Every line in the entries that holds "Task" should be identified and copied.
□ □ □ □
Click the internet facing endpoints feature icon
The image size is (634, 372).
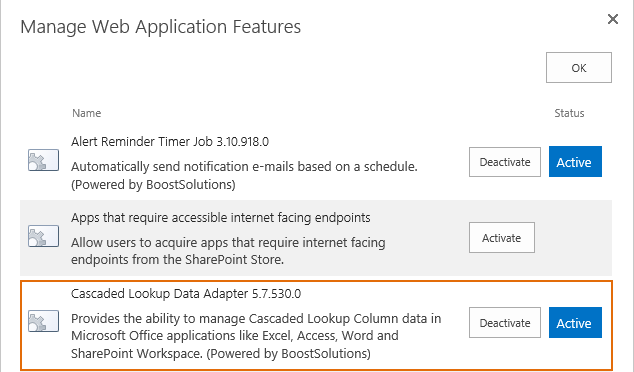[43, 236]
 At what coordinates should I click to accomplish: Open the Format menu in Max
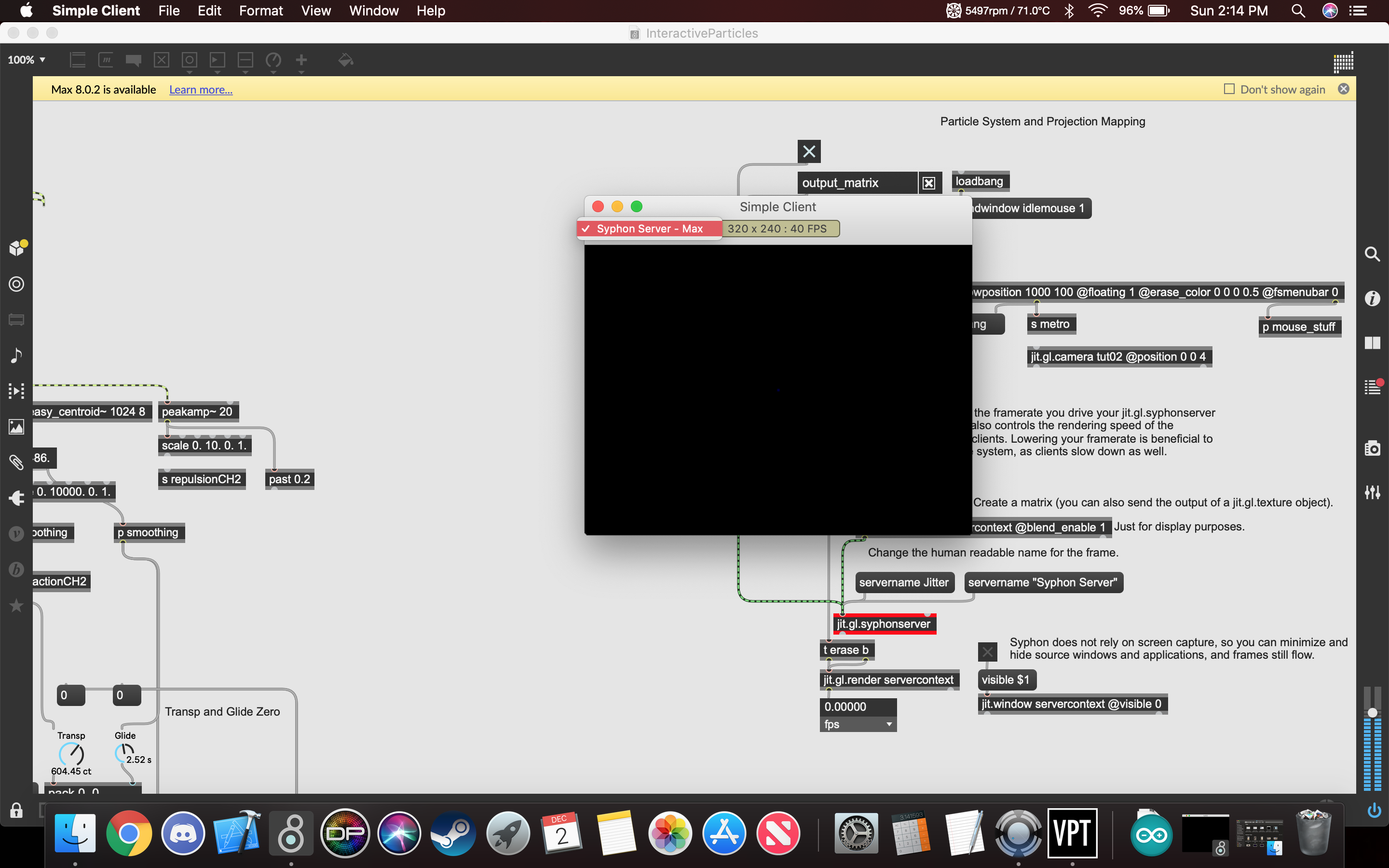[260, 11]
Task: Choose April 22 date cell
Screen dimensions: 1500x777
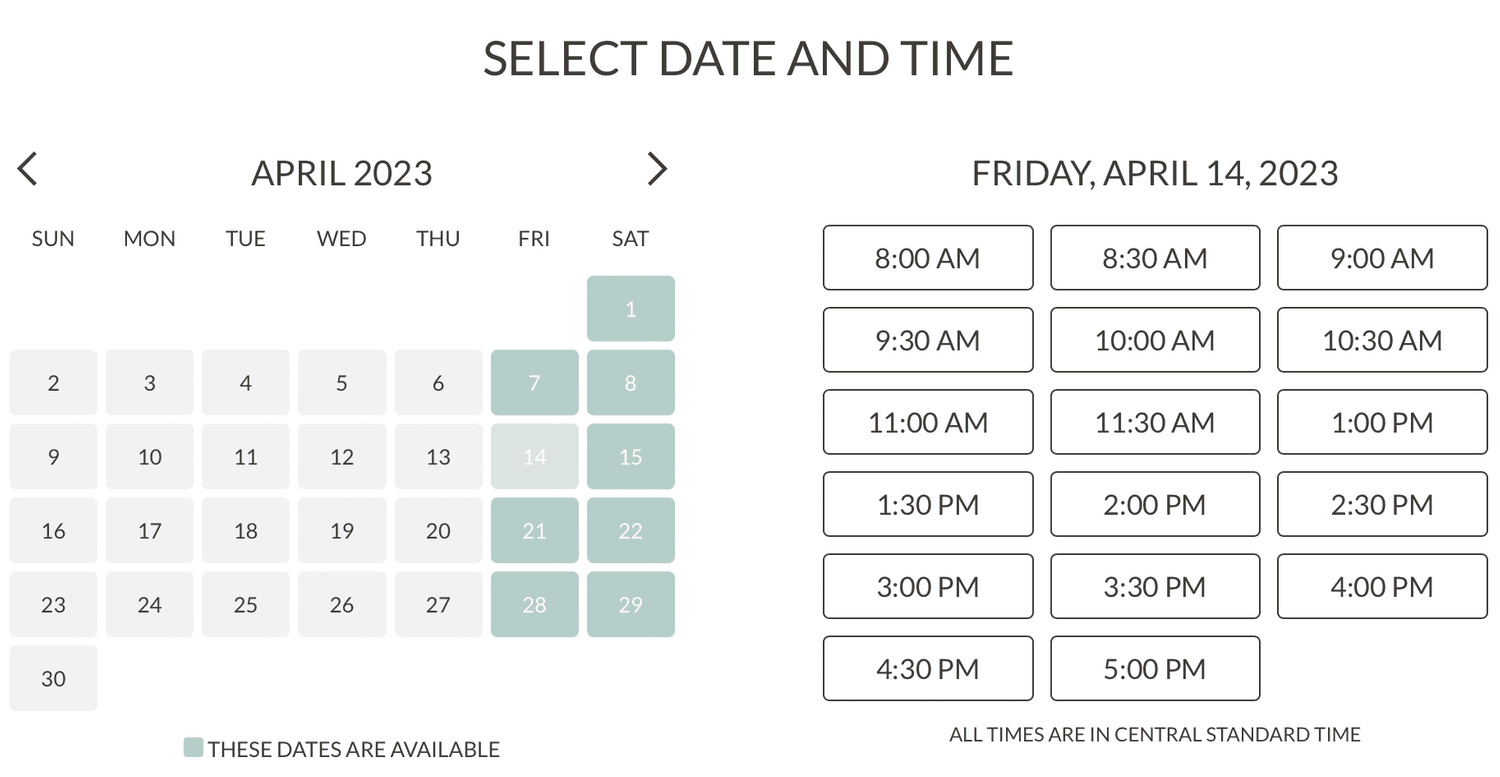Action: click(630, 531)
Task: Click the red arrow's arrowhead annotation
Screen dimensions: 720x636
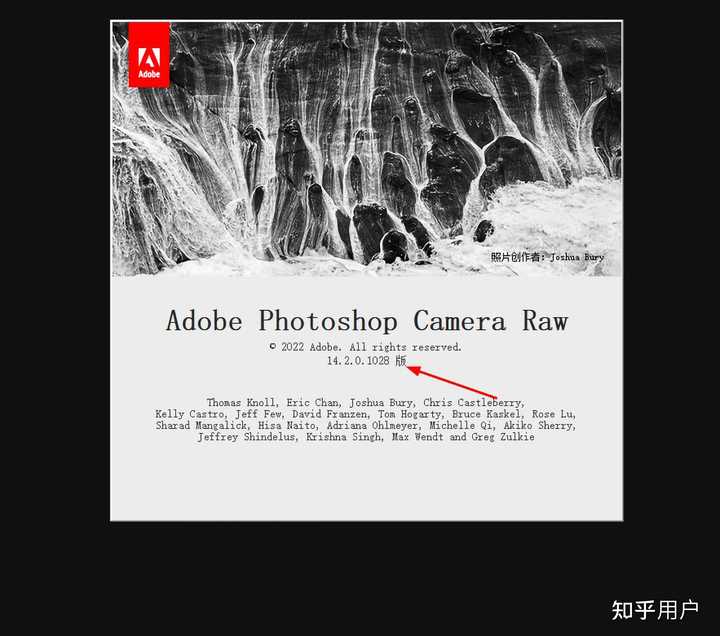Action: coord(415,370)
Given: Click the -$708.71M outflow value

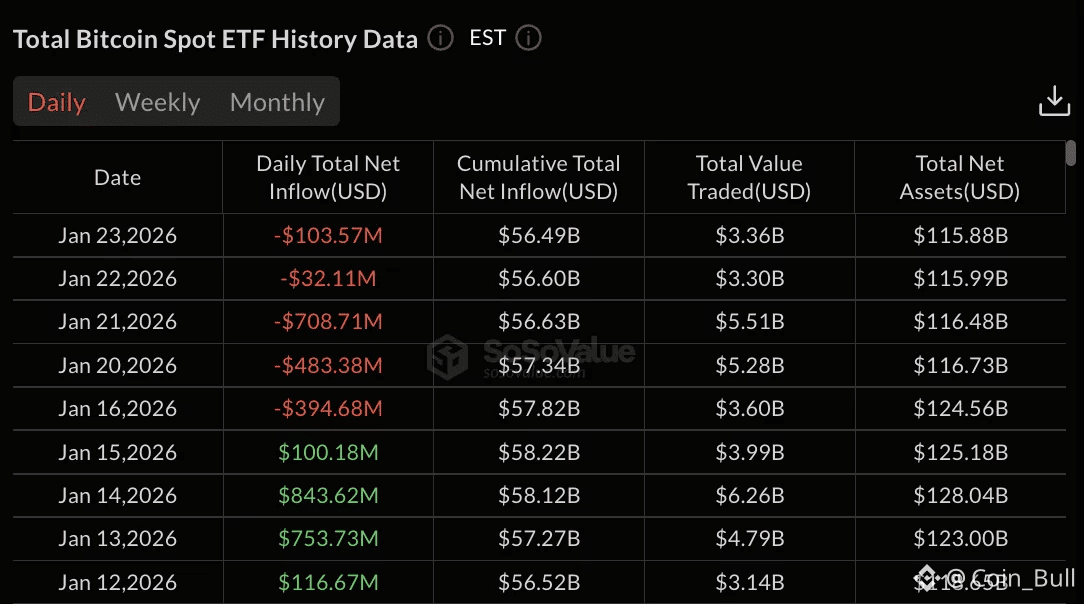Looking at the screenshot, I should tap(328, 322).
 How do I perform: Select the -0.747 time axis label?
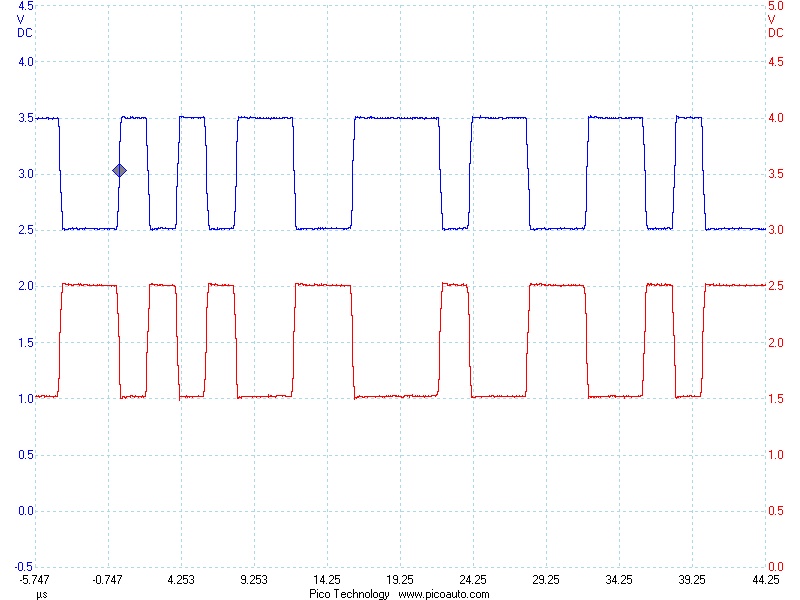click(x=107, y=580)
□ □ □ □
ANSWER SECTION ▸
Task: Choose April 22 date cell
Task: Click the red arrow's arrowhead annotation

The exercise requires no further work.